What about teaching ID as "the controversy"? This is a sham for introducing ID as being on an equal basis. ID says there is a controversy about evolution--a controversy they have contrived that is peculiarly focused on biology. Let's extend this to all "controversies" we can imagine:
I do not believe in the Pythagorean Theorem--there are gaps in the proof, I do not accept your proof, and I think triangles can have more than 180 degrees. Obviously God designed triangles, and my belief in God trumps geometry. This "controversy" will help all students who fail their geometry tests!
I do not believe in gravity. We accept that gravity makes apples on earth fall, but it is angels that push the planets around. Saying otherwise is merely circular reasoning. Teach the controversy.

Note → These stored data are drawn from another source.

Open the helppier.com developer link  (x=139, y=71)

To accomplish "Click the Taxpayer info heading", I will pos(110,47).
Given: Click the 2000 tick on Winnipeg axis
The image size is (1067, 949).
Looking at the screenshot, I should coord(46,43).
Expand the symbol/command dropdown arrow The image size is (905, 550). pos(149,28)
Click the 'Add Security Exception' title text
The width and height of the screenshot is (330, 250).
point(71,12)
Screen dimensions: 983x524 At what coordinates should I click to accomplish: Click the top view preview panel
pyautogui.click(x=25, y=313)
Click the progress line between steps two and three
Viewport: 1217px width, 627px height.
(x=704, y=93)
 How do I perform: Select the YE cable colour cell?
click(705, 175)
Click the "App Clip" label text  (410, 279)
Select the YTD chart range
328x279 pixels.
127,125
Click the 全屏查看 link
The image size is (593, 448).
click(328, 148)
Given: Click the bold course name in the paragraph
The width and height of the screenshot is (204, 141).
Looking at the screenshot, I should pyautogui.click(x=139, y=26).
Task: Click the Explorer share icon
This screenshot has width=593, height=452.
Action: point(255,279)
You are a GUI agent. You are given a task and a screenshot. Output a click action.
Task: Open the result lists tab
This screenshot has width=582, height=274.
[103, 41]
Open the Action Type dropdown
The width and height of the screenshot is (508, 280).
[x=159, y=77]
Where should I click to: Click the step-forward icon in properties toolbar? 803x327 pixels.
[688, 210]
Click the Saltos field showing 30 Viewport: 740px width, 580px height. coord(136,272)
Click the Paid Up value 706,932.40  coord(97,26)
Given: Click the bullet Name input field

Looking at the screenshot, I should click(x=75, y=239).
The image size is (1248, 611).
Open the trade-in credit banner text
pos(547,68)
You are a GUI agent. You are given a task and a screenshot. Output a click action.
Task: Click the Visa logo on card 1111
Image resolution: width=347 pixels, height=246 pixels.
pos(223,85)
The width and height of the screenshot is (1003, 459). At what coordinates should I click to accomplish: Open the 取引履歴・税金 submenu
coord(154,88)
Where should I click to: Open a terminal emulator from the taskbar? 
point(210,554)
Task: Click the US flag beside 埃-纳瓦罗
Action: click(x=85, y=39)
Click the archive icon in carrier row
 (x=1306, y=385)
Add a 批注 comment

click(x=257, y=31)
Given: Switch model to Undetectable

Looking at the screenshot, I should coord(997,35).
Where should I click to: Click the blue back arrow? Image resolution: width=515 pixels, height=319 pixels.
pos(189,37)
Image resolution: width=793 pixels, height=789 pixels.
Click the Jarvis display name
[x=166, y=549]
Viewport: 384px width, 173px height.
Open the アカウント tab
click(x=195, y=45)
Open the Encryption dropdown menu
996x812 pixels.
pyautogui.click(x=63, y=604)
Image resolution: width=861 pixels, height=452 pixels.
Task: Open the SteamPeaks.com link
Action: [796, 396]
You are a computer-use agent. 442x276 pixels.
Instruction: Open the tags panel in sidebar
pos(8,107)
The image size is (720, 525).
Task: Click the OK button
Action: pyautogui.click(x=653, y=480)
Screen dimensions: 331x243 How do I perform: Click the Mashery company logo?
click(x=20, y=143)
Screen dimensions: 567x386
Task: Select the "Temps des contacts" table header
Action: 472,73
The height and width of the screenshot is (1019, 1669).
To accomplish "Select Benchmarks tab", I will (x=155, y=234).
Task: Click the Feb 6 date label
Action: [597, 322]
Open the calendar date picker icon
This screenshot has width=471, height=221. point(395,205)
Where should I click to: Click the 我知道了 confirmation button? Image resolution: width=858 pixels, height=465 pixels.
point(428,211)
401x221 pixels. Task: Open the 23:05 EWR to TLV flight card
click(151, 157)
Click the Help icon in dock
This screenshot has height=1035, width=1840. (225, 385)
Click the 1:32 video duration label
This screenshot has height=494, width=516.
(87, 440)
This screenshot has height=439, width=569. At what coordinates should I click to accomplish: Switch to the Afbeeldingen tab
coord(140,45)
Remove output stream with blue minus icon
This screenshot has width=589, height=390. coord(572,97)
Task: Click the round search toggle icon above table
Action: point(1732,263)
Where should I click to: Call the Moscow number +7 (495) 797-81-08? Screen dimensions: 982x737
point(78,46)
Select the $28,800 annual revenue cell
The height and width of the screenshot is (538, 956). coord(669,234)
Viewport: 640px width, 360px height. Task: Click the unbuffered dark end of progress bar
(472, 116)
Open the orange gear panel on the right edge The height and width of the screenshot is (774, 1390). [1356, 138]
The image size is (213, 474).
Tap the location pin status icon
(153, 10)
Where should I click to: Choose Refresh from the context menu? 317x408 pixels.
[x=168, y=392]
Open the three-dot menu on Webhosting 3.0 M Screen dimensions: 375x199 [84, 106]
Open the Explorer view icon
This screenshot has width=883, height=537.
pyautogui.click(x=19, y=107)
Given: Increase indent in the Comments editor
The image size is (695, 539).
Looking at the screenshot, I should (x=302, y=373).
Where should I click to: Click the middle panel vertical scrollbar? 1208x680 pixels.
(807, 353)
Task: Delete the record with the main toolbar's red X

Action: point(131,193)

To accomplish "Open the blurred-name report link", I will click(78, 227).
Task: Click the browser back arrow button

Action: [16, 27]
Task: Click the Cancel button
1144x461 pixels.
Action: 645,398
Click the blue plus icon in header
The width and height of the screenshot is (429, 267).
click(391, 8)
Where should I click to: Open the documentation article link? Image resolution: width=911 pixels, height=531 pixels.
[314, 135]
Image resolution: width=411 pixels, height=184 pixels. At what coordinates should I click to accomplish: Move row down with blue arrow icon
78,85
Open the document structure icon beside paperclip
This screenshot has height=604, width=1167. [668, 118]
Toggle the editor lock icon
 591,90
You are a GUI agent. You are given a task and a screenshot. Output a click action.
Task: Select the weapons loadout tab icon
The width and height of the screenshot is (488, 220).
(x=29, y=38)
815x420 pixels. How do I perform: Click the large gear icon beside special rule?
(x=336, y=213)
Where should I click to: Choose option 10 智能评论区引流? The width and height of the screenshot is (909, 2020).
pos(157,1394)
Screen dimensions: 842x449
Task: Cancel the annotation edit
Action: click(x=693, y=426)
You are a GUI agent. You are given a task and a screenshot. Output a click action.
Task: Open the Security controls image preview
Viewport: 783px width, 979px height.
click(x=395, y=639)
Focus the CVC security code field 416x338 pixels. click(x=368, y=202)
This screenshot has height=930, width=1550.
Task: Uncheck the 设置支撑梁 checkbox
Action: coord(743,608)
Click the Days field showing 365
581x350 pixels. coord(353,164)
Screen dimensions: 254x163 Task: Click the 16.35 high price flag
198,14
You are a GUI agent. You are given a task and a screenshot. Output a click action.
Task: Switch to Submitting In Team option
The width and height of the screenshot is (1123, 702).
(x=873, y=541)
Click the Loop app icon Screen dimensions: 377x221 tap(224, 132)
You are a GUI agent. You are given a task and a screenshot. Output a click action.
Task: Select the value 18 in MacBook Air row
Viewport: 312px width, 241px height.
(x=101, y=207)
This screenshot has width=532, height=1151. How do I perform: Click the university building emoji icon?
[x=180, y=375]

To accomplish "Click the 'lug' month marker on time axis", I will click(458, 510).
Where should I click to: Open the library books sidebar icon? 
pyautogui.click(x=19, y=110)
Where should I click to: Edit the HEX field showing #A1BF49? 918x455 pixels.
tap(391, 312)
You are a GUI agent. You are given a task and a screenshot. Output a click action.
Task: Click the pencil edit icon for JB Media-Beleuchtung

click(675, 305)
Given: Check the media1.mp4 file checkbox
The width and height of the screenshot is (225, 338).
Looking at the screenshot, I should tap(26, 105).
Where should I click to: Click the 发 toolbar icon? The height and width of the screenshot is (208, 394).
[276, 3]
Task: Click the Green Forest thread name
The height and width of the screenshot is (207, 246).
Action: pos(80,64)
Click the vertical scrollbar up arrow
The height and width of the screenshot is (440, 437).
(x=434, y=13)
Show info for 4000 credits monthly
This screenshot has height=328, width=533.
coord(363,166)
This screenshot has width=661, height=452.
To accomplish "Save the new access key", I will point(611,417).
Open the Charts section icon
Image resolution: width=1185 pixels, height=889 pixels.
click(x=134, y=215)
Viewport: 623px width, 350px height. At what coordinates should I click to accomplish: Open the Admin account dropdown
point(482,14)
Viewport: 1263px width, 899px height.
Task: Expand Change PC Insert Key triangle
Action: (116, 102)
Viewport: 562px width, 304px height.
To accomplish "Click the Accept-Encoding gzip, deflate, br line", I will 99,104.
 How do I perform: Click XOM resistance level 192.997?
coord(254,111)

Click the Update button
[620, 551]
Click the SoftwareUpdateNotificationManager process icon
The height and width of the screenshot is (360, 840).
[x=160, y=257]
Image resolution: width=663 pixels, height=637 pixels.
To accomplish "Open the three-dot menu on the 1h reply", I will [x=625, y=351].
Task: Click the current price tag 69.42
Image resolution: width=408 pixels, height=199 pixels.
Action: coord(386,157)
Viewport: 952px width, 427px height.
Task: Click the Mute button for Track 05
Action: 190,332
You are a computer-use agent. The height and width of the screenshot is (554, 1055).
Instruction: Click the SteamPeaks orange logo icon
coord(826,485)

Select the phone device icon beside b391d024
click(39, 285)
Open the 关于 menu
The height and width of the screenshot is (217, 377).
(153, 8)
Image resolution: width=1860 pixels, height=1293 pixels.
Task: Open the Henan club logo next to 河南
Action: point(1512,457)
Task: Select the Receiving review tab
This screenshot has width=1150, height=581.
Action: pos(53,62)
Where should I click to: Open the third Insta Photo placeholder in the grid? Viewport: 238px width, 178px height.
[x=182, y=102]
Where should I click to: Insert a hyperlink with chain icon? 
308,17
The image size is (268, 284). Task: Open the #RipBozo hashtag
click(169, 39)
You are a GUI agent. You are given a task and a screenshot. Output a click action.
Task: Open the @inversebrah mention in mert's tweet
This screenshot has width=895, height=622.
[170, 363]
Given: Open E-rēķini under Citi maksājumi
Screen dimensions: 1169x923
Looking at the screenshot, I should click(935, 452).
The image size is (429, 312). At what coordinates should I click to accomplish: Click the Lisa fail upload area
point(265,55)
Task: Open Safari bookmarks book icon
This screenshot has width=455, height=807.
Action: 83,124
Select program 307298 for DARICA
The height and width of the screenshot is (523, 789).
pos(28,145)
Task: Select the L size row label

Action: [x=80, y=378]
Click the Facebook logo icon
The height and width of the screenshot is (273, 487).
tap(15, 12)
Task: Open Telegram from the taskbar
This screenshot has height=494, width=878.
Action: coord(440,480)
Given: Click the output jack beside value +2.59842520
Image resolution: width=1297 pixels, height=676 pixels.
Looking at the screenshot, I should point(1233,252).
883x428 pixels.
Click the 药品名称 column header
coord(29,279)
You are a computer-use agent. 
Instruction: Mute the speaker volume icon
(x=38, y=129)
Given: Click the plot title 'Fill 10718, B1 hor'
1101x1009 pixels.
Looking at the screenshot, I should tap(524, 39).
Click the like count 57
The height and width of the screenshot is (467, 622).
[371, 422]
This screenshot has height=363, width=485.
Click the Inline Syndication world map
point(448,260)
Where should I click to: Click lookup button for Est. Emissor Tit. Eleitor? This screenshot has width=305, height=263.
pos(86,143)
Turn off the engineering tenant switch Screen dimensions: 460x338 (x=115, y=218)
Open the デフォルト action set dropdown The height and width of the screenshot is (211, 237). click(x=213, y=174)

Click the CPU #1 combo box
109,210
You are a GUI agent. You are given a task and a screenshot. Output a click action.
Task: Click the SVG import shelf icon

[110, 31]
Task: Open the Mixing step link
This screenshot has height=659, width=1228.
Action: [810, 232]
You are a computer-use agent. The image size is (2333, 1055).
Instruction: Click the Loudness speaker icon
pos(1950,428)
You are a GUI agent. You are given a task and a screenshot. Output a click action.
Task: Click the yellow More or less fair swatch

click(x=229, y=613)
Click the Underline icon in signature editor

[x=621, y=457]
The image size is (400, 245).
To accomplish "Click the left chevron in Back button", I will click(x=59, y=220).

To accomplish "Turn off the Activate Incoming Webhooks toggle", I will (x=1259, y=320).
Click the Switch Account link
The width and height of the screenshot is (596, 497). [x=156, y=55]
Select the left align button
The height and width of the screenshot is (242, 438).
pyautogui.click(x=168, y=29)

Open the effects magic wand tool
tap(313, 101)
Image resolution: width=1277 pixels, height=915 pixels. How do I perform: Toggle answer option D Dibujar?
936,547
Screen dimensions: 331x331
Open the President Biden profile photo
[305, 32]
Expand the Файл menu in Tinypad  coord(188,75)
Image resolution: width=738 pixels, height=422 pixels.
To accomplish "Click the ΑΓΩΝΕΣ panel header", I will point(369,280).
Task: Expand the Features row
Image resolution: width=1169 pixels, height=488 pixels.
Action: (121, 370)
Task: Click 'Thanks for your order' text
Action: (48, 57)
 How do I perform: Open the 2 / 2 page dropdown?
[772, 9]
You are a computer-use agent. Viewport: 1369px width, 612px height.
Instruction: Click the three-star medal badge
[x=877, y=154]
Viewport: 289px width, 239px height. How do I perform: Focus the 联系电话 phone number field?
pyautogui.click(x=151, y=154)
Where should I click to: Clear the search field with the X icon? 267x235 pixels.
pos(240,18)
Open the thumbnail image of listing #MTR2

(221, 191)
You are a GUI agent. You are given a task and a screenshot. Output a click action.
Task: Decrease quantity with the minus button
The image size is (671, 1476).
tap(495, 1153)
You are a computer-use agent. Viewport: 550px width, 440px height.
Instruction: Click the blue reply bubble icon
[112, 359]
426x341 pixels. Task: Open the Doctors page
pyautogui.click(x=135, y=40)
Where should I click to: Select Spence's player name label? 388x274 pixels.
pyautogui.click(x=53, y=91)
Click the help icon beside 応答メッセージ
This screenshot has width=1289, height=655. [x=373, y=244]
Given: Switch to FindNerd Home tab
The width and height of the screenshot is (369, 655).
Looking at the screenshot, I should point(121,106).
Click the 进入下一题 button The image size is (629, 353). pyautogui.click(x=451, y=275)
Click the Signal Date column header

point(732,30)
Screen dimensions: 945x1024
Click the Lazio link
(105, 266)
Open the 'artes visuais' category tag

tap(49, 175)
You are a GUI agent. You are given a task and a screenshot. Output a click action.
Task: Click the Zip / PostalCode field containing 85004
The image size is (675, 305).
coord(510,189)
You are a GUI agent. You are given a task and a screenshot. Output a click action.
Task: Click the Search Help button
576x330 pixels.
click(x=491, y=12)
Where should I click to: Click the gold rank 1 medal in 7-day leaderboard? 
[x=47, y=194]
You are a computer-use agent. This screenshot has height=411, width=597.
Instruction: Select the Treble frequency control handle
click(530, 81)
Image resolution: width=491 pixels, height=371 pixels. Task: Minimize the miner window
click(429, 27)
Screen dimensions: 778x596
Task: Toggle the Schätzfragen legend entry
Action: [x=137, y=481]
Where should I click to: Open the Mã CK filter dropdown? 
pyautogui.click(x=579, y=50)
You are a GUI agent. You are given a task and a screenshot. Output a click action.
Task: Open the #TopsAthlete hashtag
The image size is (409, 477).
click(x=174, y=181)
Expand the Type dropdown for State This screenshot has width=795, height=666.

Why are students required to believe in atoms and molecules? There is not a single mention of them in the Bible, nor in the Declaration of Independence. Electrons and atomic forces promote atheism and moral relativism in the public schools. Teach the controversy.
I've never been confident about airplanes staying up. Some say that it is due to secular engineering. NASA and Boeing engineers are of the elite. Who would believe them? I suspect fairies. Teach the controversy.
Yep! You can demonstrate "microgravity" all you want by experiments with apples and such, but that doesn't prove the existence of "macrogravity" as the controlling force behind planetary motion.